Only the blackness didn't stay and now Reno was sitting in a pile of his own blood, spitting up blood, still cursing. They'd left him apparently, thinking they'd killed him. Only Reno was a Turk and it's not so easy to kill a Turk and maybe it had something to do with the mako in his body but Reno didn't think even mako could fill in so many bullet holes. He was due back at headquarters—he couldn't check his watch; it was a mangled mess on the wrist of his mangled hand.

His cell phone.

Moving slowly and painfully and grunting, groaning and cursing the entire time, Reno finally fished it from his inner pocket, flipped it open and was greeted by the luscious lips of Glenda the Glorious pouting at him. He pressed a number, heard the rings and let it rest on his thigh. The tinny voice of Tseng answered and Reno began coughing. When the spasms finally passed, he whispered that the mission was a failure.

What do you mean, Tseng wanted to know. In the background, even less distinct, were other voices and Reno could imagine Rude and Elena sitting forward in the seats.

"Failed, man, bad." Reno coughed, and wiped the blood from the phone.

"Reno—where are you?"

"Crates."

"What the hell do you mean 'crates'?"

"Warehouse."

"We're coming—"

"No—too late."

Elena sputtered a shocked retort.

There was noise on the phone, a scuffling, and suddenly it was different sound, more open. "Reno, partner," Rude said, "shut the fuck up and hold on." Firm, quiet tones, and Reno knew Rude meant business. He laughed. "Too late, partner. Time's up, yo."

"Fuck you."

"Still too late, unless you're into necro, or shit like that."

A door slammed. "Reno," Elena said, "they're gone. Hold on, k? Just . . . yeah, hold on."

Elena's soft non-Turk voice was like angels come to visit Reno and he smiled softly. "'lena . . . the only woman in the Turks . . . how the fuck did you make it with your soft heart . . .?"

"Reno, you're getting soft. Quit that. You're scaring me. Talk about my boobs, k? I'm . . . uh, not wearing a bra today . . ."

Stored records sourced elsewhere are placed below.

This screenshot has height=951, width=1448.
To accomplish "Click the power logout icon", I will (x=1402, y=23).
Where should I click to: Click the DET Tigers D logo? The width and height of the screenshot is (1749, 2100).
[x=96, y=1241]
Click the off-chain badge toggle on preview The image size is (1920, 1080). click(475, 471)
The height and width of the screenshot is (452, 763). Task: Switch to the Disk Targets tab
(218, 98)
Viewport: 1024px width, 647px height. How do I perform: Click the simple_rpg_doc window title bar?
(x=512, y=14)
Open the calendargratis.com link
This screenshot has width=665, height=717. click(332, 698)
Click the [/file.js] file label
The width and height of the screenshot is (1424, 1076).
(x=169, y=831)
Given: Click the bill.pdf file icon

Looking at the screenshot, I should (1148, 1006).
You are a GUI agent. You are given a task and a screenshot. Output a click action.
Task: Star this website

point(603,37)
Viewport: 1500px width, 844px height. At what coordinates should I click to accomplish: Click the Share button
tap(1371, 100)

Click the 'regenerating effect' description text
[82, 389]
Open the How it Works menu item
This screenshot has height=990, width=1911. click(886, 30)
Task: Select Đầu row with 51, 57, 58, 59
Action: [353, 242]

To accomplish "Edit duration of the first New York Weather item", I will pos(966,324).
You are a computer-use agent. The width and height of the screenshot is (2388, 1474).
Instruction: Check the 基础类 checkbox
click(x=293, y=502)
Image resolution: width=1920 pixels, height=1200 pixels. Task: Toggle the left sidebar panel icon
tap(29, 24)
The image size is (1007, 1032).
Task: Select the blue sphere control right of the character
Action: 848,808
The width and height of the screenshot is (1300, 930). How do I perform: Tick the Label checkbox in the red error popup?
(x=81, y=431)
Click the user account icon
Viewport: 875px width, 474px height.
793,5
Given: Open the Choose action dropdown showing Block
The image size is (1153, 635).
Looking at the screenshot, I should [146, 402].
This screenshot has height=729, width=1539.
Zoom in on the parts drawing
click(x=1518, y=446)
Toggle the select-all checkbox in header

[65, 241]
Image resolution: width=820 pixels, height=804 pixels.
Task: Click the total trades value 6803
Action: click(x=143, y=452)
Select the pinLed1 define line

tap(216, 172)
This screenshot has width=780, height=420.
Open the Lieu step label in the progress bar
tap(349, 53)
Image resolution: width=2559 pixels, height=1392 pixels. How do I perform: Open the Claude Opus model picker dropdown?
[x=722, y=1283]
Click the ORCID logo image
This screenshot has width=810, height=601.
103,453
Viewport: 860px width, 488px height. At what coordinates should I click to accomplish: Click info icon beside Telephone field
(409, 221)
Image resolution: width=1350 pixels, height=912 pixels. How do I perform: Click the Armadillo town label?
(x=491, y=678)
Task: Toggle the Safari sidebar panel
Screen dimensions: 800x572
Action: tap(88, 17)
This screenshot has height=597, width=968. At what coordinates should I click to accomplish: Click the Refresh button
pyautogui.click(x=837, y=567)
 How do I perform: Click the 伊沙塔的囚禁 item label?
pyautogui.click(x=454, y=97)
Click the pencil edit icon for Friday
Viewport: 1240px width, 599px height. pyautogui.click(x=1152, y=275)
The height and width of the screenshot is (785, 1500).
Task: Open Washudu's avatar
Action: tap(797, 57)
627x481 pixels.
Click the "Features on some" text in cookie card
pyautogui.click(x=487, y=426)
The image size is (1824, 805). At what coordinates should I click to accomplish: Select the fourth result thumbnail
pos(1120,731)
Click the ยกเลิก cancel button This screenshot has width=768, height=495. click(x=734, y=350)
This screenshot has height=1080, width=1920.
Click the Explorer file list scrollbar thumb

Boobs . . . and Reno laughed. He couldn't feel his cock or balls, his hand was a glob of pain. His side was slashing something fierce with tiny needles all over the place. His legs were two long spears of agony. Only his toes, those tiny little wee things, didn't hurt. "Nice, Elena," he said, "but I don't think I have a dick anymore."

A gasp. "Oh gods . . ."

"Quit it," he told her. "We all knew—" cough, "—all knew this is the end. For all of us . . . sometime or another."

Then he heard it—engine, then footsteps, quiet voices. He leaned his head back, closed his eyes and smiled. On the phone Elena was still giving him hell but the sound was dimming, growing flat.